At the Petersberg Climate Dialogue, Federal Foreign Minister Annalena Baerbock advocated internationally coordinated action in the fight against global warming. “The climate crisis does not stop at borders,” says Baerbock.
At the start of the Petersberg Climate Dialogue in Berlin, the German Foreign Minister called on the partner countries to jointly and intensify their efforts to combat man-made global warming. “The climate crisis is now the biggest security problem for everyone on this earth,” said the Green politician. “The climate crisis doesn’t stop at any border. That’s why the answers shouldn’t stop at any border,” emphasized Annalena Baerbock. The aim is to “be able to contain the greatest security threat of this century” together and internationally.
Baerbock referred to the threatening development caused by global warming in Africa, but also to the devastating fires of the past few weeks in southern Europe and the flood disaster last year in the Ahr Valley. “We have to intensify our joint efforts. Because in the past few years, “far too much time has been wasted”.
The minister spoke of a “mega effort”. At the same time, humanity finds itself in a situation “in which the global crises overlap”. This included the impact of the Russian war of aggression on global food supplies, Baerbock said.
“Boosters” for renewable energies
Even if Germany is now bringing more coal-fired power plants back on line due to the restriction on Russian gas supplies, Baerbock was convinced that the Russian war of aggression would become a “booster for the expansion of renewable energies”. Because these are “the best security guarantee for becoming independent of fossil imports and thus also becoming independent of autocratic governments worldwide”.
Chancellor Scholz warns of a global renaissance of fossil fuels
Chancellor Olaf Scholz has warned that the response to the Russian attack on Ukraine must not lead to a return of coal energy. “What must not happen to us is slipping into a global renaissance of fossil energy and especially coal,” Scholz said at the Petersberg Climate Dialogue. “No one can be satisfied with the fact that the share of coal-fired power generation is increasing again in our country as a reaction to impending bottlenecks in the gas supply.” However, this is only a temporary emergency measure. “We have to get out of coal, oil, and gas – I almost said: full throttle,” added Scholz. Despite the Ukraine war and rising prices, Germany does not want to compromise on climate protection.
Egyptian President Abdel Fattah Al-Sisi, organizer of the COP27 in autumn, also called global warming an extreme threat. This is a major challenge, especially for Africa. The continent needs help because it lacks the financial means to make the transition to “green technologies” and adapt to climate change on its own.

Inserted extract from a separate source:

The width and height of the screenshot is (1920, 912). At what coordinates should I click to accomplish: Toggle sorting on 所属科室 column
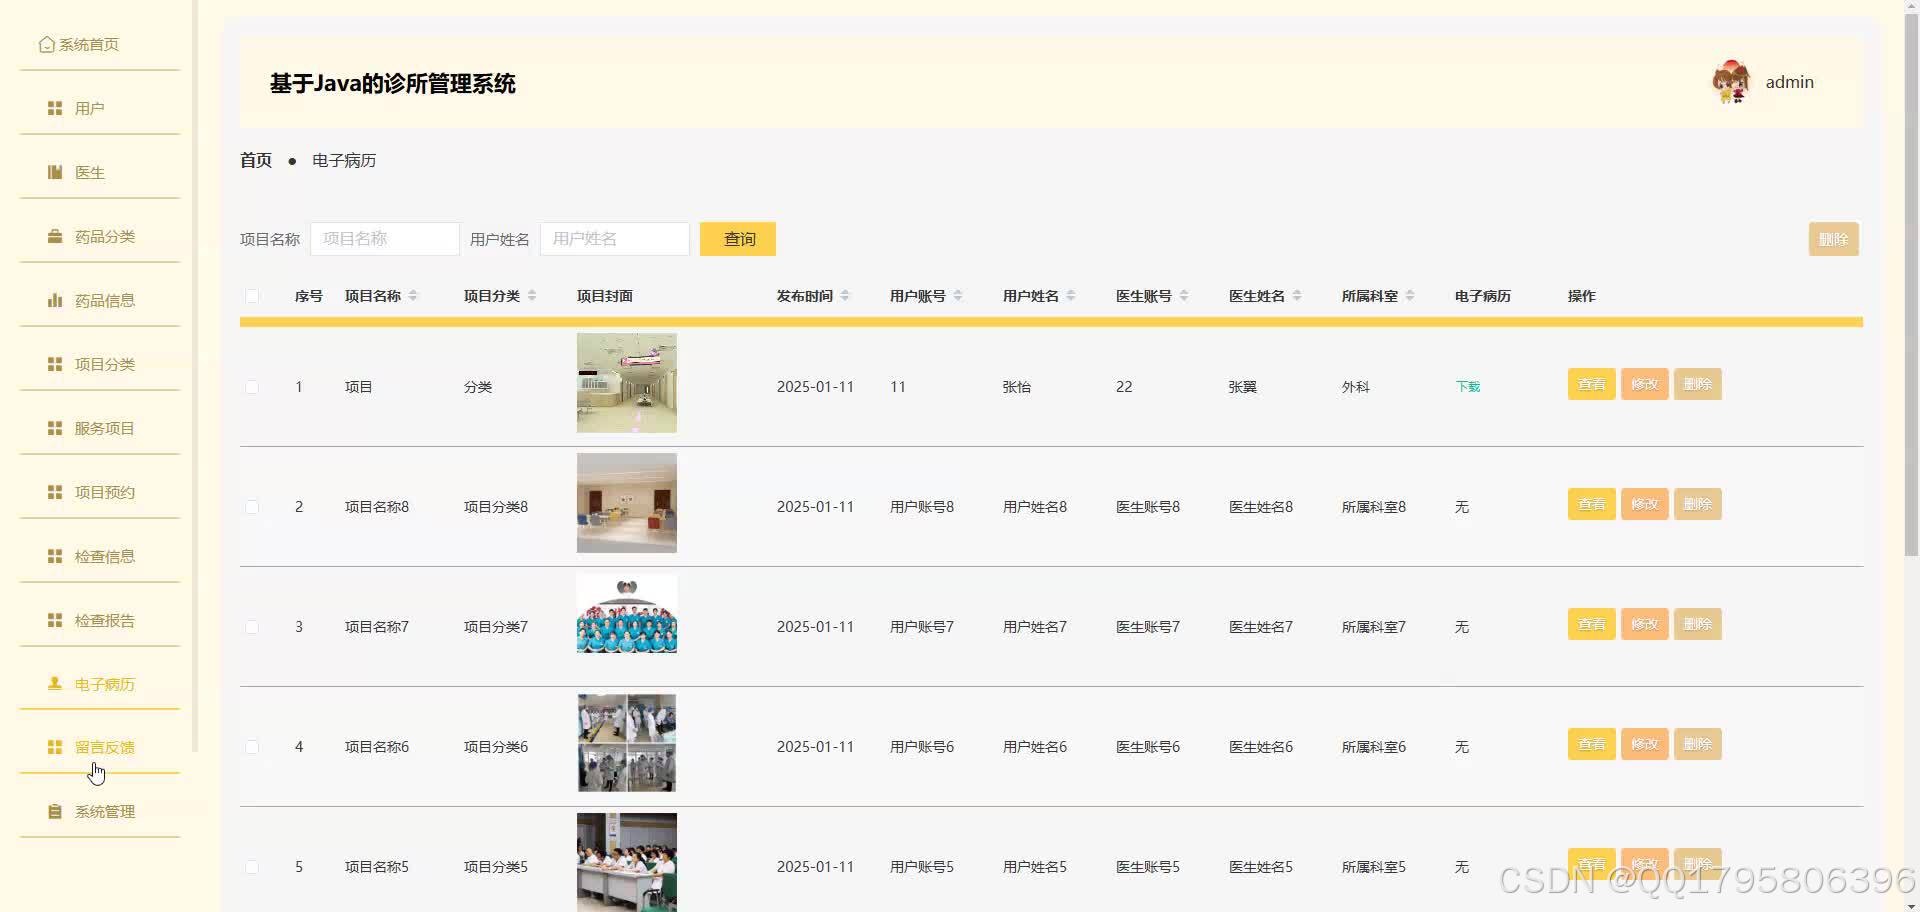pyautogui.click(x=1411, y=295)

Setting the course for COP 27
Representatives from more than 40 countries are meeting in Berlin this Monday and Tuesday to prepare for the COP27 world climate conference in early November in the Egyptian coastal town of Sharm el Sheikh as part of the 13th Petersberg Climate Dialogue. This should “become a catalyst for global climate protection and a central milestone to lead the world on the 1.5-degree path,” said the federal government. Germany and Egypt are the organizers of the two-day meeting.
The Petersberg Climate Dialogue was launched in 2010 by the then Chancellor Angela Merkel and brings together selected countries every year to set the course for successful negotiations at the COP World Climate Conference. From 2011-2021, the Petersberg Dialogue was organized by the environmental department. With the Foreign Ministry taking over responsibility for climate foreign policy, the 2022 conference will be held at the Federal Foreign Office for the first time.
Climate researcher Latif pessimistic
Before the meeting, climate researcher Mojib Latif said in an interview that the prospects for the development of the world climate are bleak. The goal of limiting global warming to a maximum of 1.5 degrees Celsius compared to pre-industrial times can no longer be achieved. “With today’s emissions of greenhouse gases, we will break this mark in just under ten years,” estimated Latif. You probably won’t even get two degrees. “If you take what politicians are currently doing around the world, we’re more on the three-degree course.” The world is getting closer to the point where you have to admit: “Time’s up,” said the researcher at Mediengruppe Bayern. Three degrees of global warming would be a “catastrophe”.
Climate change costs Germany more than six billion euros a year
Since 2000, climate change has caused annual damage averaging 6.6 billion euros in Germany. In total, it was around 145 billion euros. This is the result of a study commissioned by the Federal Ministry of Economics and Climate Protection on the costs of the consequences of climate change in Germany, which has now been published.